Coming to terms with distant suffering can be hard because it’s only an abstraction until we actually see it unfolding in front of us, and many of us never will. Perhaps if we were present, for example, at a typical day in a factory slaughterhouse or a homeless shelter, we’d be able to be more conscious in our responses to the suffering we associate with them. Until we do, we can only react to our thoughts about far-off suffering, and that gets us nowhere.

We cannot accept suffering until we really have a chance to know it, and that’s what empathy is: a conscious act of getting to know another’s suffering, the best you are able. This is where sympathy interferes.
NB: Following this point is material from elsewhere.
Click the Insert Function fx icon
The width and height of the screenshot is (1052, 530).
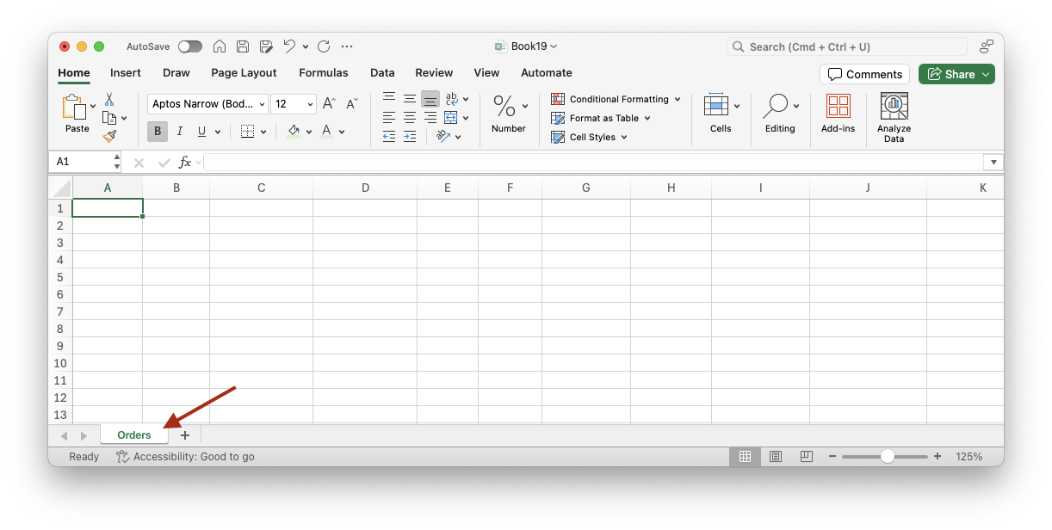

Turn towards suffering when you notice it. Look for it in their eyes and posture. If there is some action to be taken, you’ll know it intuitively, but often the most helpful thing to do at that stage is to stay aware of the suffering, and simply be there for the sufferer. If you’ve ever had a rough time and someone was trying to comfort you, you may have noticed that you didn’t really want them to try and fix it by explaining it away, giving you advice or telling you that things will get better. To simply know that somebody is willing to appreciate your suffering — not to indulge in it themselves — that is a rare gift.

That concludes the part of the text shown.